La performance ensuite. Peu de voitures au monde peuvent se targuer d’avoir détenu simultanément les records du 0-400-0 km/h et de la vitesse maximale sur route publique. L’Agera RS reste, en 2026, l’une des voitures de production les plus rapides jamais construites. Ce statut justifie une valorisation élevée.
L’exclusivité enfin. Posséder une Koenigsegg, c’est appartenir à un club ultra-fermé. On ne croise jamais deux Agera au même endroit. La probabilité de croiser un voisin avec la même voiture est nulle. Cette exclusivité a une valeur marchande réelle pour les collectionneurs fortunés.
L’héritage de l’Agera aujourd’hui
En 2018, la production de l’Agera s’arrête définitivement. Les deux derniers exemplaires, Thor et Väder, sortent de l’atelier d’Ängelholm en juillet. Un chapitre se ferme après huit années d’une épopée technique et sportive incroyable.
La relève ? Elle s’appelle Jesko. Présentée au Salon de Genève 2019, cette nouvelle hypercar reprend le flambeau avec 1 600 chevaux, un nouveau moteur, une transmission à 9 rapports révolutionnaire et des ambitions encore plus délirantes. Mais la Jesko, c’est une autre histoire.
L’Agera, elle, laisse un héritage considérable. Ses records de vitesse sur route publique tiennent toujours. Certes, la SSC Tuatara a officiellement dépassé les 500 km/h en 2020 (record contesté puis invalidé), et Bugatti a frôlé les 490 km/h avec la Chiron Super Sport 300+ en 2019 (record non homologué car réalisé dans un seul sens).

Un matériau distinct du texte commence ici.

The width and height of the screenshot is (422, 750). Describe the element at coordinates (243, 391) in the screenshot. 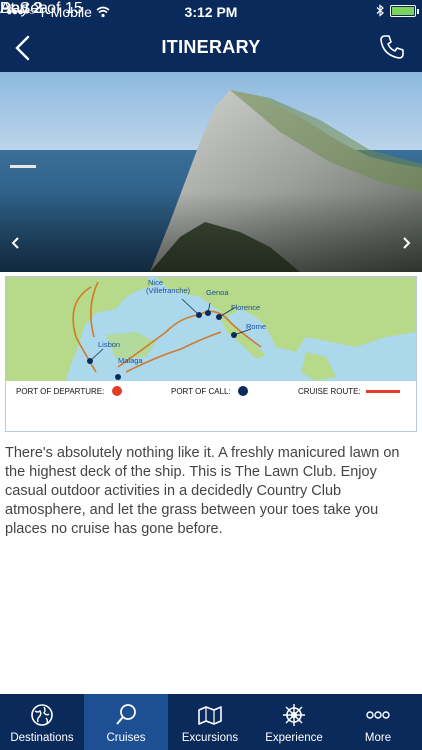

I see `call-marker-icon` at that location.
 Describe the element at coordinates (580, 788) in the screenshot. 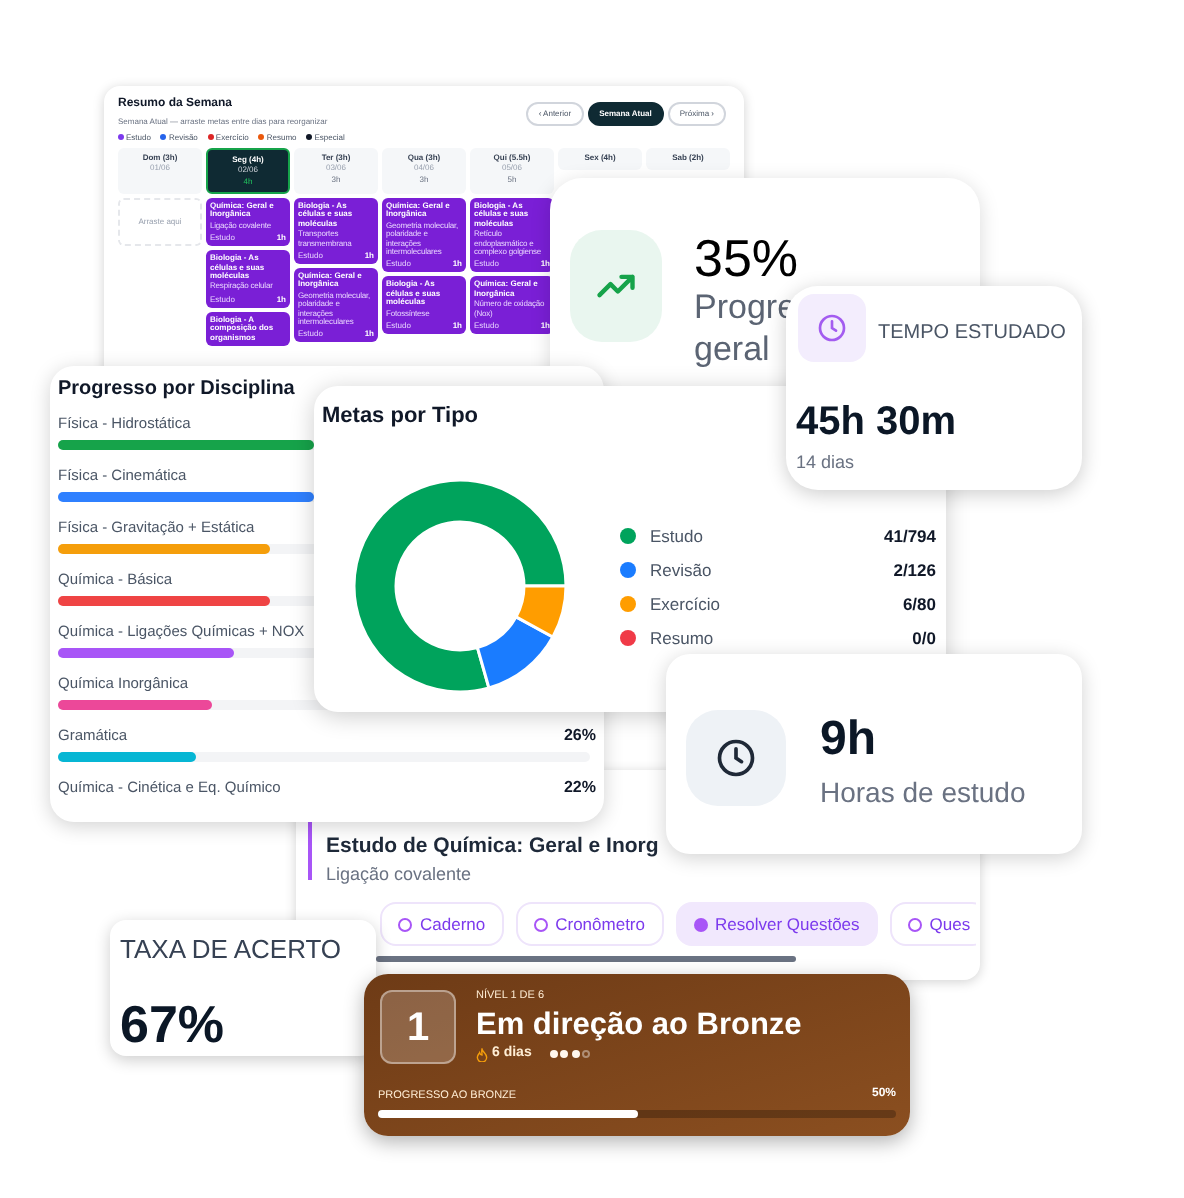

I see `discipline-percent: 22%` at that location.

Mais pour l’instant, la moyenne de 447,2 km/h établie par l’Agera RS sur route publique, avec homologation Guinness, reste imbattue.

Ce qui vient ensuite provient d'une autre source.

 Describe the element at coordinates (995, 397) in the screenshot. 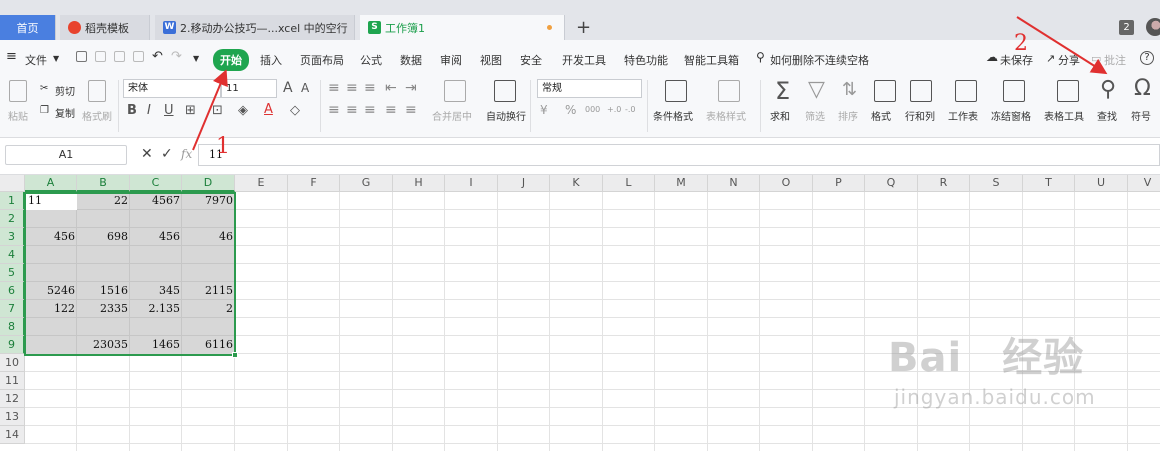

I see `watermark-url: jingyan.baidu.com` at that location.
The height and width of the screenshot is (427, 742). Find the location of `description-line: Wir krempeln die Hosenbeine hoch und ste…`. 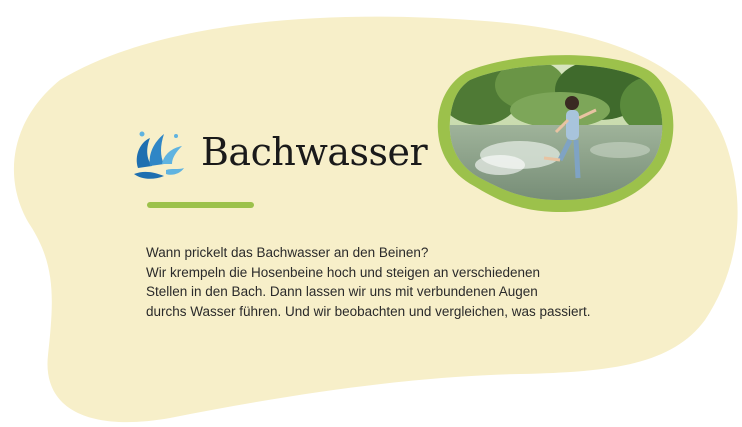

description-line: Wir krempeln die Hosenbeine hoch und ste… is located at coordinates (343, 272).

Au-delà des chiffres, l’Agera a prouvé qu’un petit constructeur indépendant, avec moins de 200 employés et des moyens ridicules comparés à Volkswagen (Bugatti) ou Ferrari, pouvait produire la voiture la plus rapide du monde. Elle a démontré que l’intelligence technique, l’innovation et l’obsession du détail peuvent compenser l’absence de moyens colossaux.

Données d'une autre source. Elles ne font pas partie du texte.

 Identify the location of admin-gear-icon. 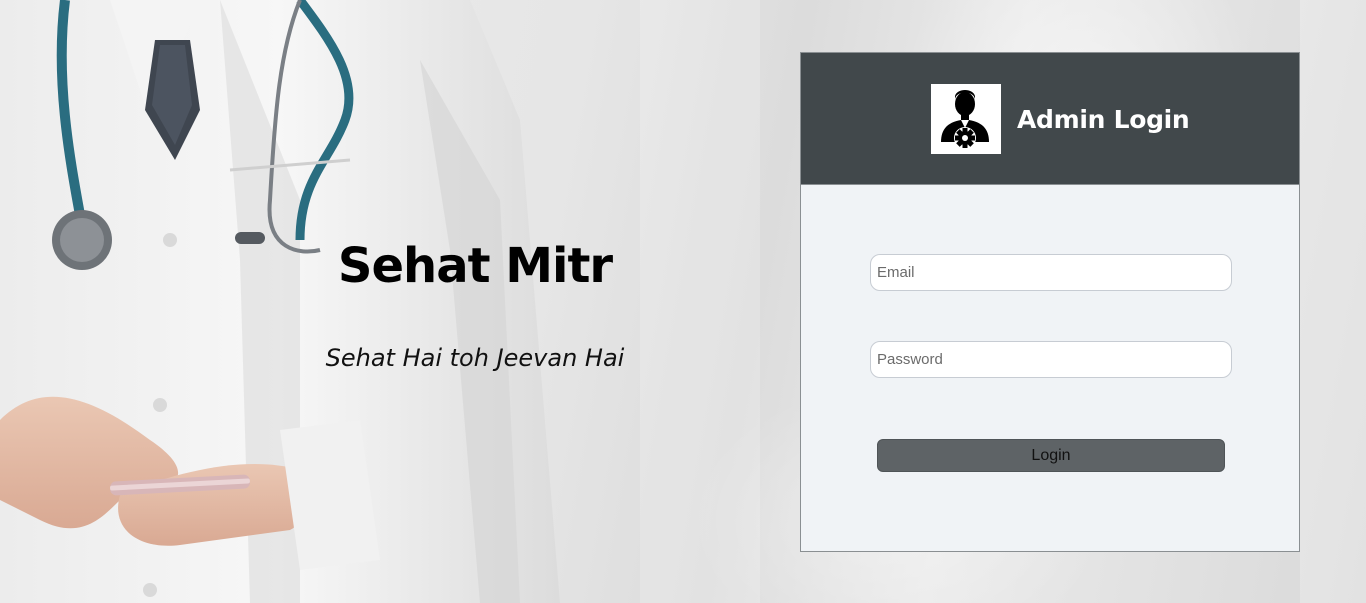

L’Agera a aussi popularisé certaines technologies qui font aujourd’hui référence dans l’industrie : les roues en carbone creux, l’aérodynamique active poussée à l’extrême, les châssis intégrant les réservoirs, les transmissions maison ultra-performantes. Koenigsegg a ouvert la voie, les autres suivent.
Dans l’imaginaire des passionnés, l’Agera occupe une place à part. Elle incarne l’hypercar parfaite : belle, rare, rapide, techniquement fascinante, et capable de rouler au quotidien sans vous détruire le dos. Elle représente tout ce qu’une voiture d’exception devrait être. Et c’est sans doute pour ça qu’elle continuera longtemps à hanter les rêves des amoureux d’automobiles extrêmes.